Top of Entries shown

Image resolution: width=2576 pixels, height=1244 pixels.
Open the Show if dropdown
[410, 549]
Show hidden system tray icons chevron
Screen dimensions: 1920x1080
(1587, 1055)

Bottom of Entries shown

What you have to do:
The entries above are to be transcribed in full and without error.

Output of the exercise:
Image resolution: width=2576 pixels, height=1244 pixels.
Open the Show if dropdown
[410, 549]
Show hidden system tray icons chevron
Screen dimensions: 1920x1080
(1587, 1055)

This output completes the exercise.